Angefangen hat das ganze in den USA. Magda Sayeg wollte ihre unfertigen Strickprojekte nicht in der Schublade verschwinden lassen und umstickte kurzerhand die Türklinke einer Boutique. Was zunächst noch im Untergrund passierte, wird heute immer mehr anerkannt, Strick-Guerilla-Künstler müssen sich nicht mehr hinter Künstlernamen verstecken, ihre Strickkunstwerke werden sogar ausgestellt.
Trotzdem bewegen sich die meisten mit ihren Werken in einer gesetzlichen Grauzone und bleiben unerkannt, schließlich soll es nicht vorwiegend um den Künstler gehen, sondern um das, was sie mit ihren Strickwerken in der Öffentlichkeit aussagen wollen. Strick-Guerilla will die Entmenschlichung der Städte zeigen, deren Gebäude vorwiegend aus Glas, Stahl und Beton kalt und hart in den Himmel ragen – künstlich, kantig, der Natur und dem Leben entfremdet.
Mit dem umstricken von öffentlichem Eigentum bringen die Strick-Künstler den Städten einen Teil des Menschlichen zurück. Sie geben der kalten Atmosphäre eine wärmere Note, sie machen die Straßen gemütlicher, weicher, fast schon ein bisschen flauschig und natürlich um einiges bunter.

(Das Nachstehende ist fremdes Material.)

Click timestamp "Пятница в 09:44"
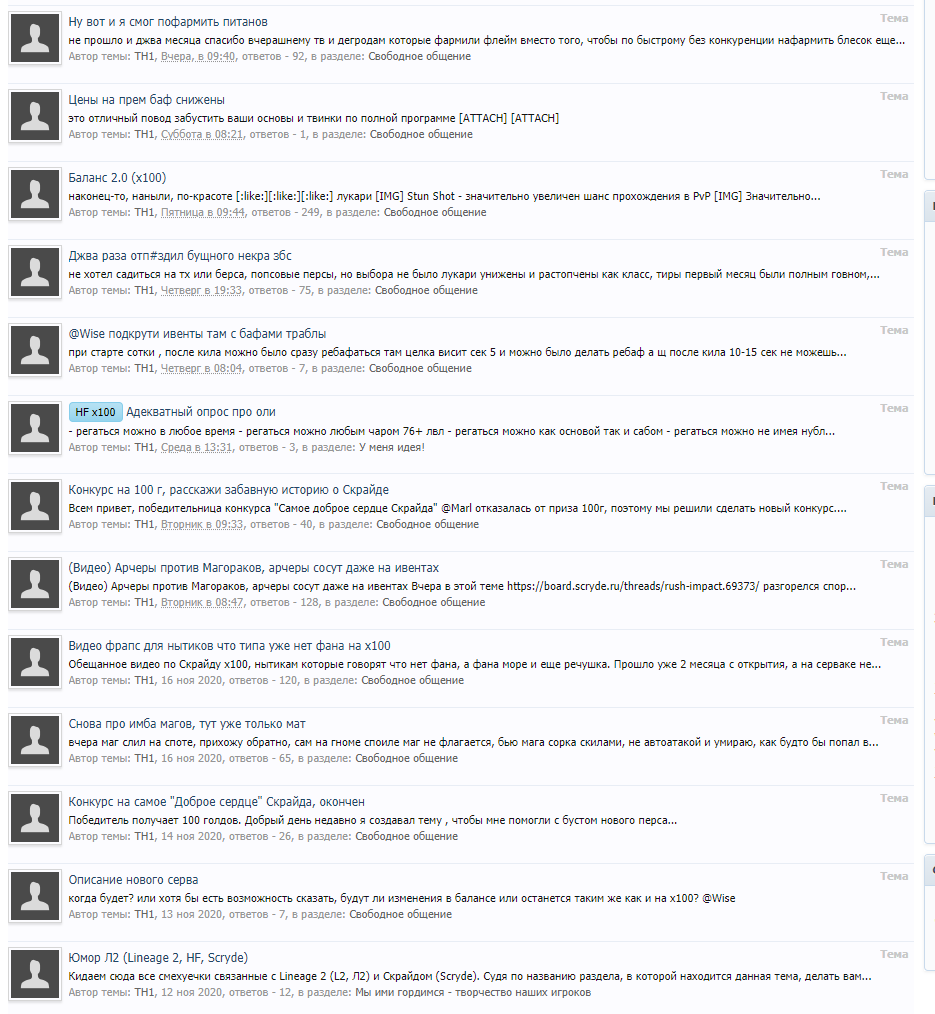(203, 212)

Vielleicht ist Strick-Guerilla die moderne Form des Strickens, bei der es nicht mehr um das Stricken als Mittel zum Zweck, nämlich warmer Kleidung geht, bei der das Stricken nicht mehr rein funktional ist, sondern eine Aussage an die Menschheit hat, überraschen und aufrütteln soll. Auf jeden Fall aber befreien die Künstler das Stricken von seinem verstaubten Image und zeigen, dass man selbst mit stricken versuchen kann, die Welt ein kleines bisschen besser zu machen.